Financial News

  • 20 August 2014, 9:53

Rail Passenger Fares To Rise By 3.5% In 2015

Rail passengers face a hike of 3.5% in train fares in 2015 amid anger over the high cost of train travel.

Campaigners have been protesting at 45 train stations across the country over ticket price increases far outstripping wage rises.

The fare rise is determined by adding 1% to the just-published Retail Prices Index inflation figure for July, which is 2.5%.

But train companies have a "flex" option to add another 2% to some fares, as long as the overall average stays at RPI plus 1%.

It means some fares could go up by 5.5%.

Campaigners say the hike will mean fares have leapt by almost a quarter since the coalition came to power, while over the same period wages have risen by 6.9%.

It has already led to calls for the Government to again cap the increase to just the RPI  figure as it did last year.

Kevin Rowan of the TUC said it was bad news for passengers, and claimed the fare hikes were going towards the profits and shareholder dividends of the private train operators.

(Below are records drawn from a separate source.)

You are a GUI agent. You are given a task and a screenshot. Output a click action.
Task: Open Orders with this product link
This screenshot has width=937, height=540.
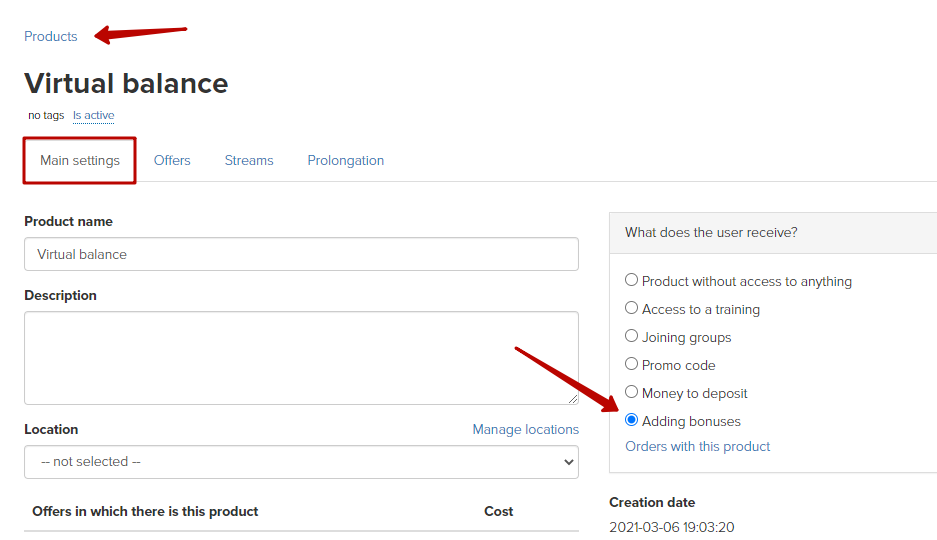697,446
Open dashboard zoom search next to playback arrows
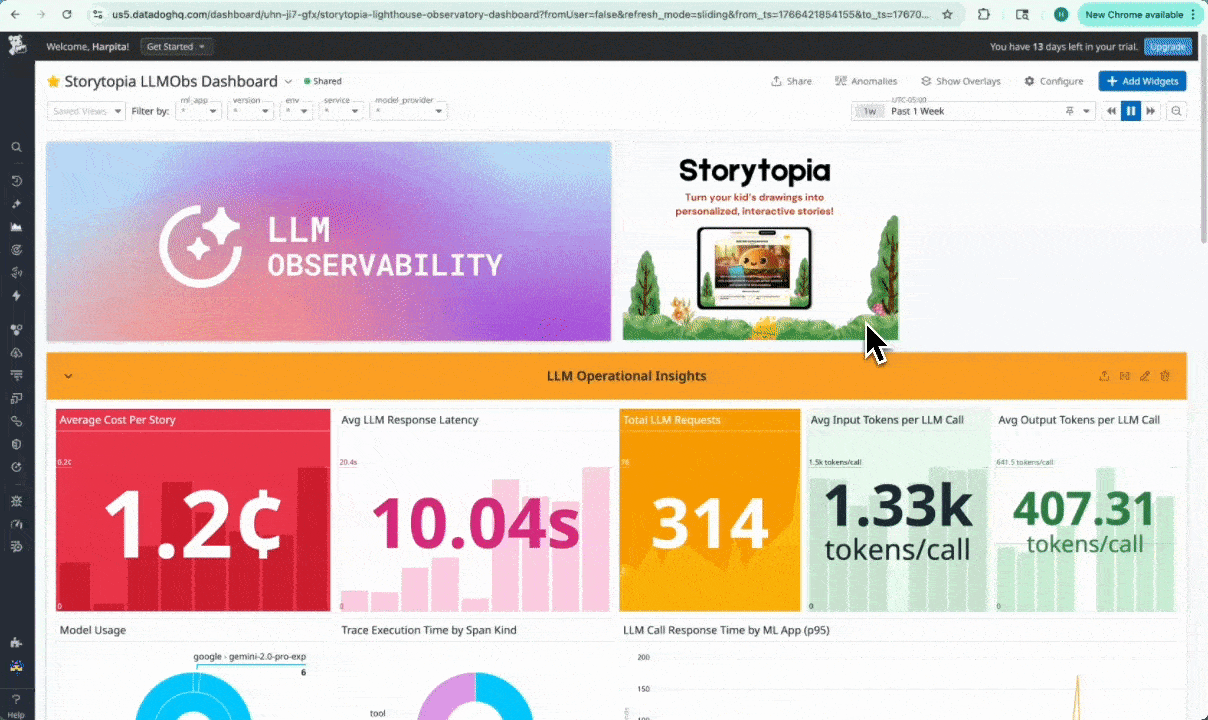Screen dimensions: 1208x720 [1176, 111]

Labour has also condemned the rise, with Shadow Transport Secretary Mary Creagh saying: "David Cameron has allowed train companies to sting passengers with inflation-busting fare rises of over 20% since 2010, costing them hundreds of pounds. We can't go on like this."

But Transport Minister Claire Perry defended the rises arguing there had been an "unprecedented investment" in the rail service.

She told Sky News: "The challenge is making sure fares are fair."

David Sidebottom, director of rail customer watchdog Passenger Focus, said many travellers would be concerned about the fare rise.

He said: "This level of fare increase puts more pressure on the railways to ensure passengers get an excellent service for the money they are paying.

"We hope the Government will step in again as it did last year, to ensure that train fares in England do not rise above the rate of inflation announced today."

The transport charity Sustrans said: "Last year the Chancellor showed he understood the negative impact of high rail costs on the economy by holding fares to an inflation-only increase. He needs to take action again this year."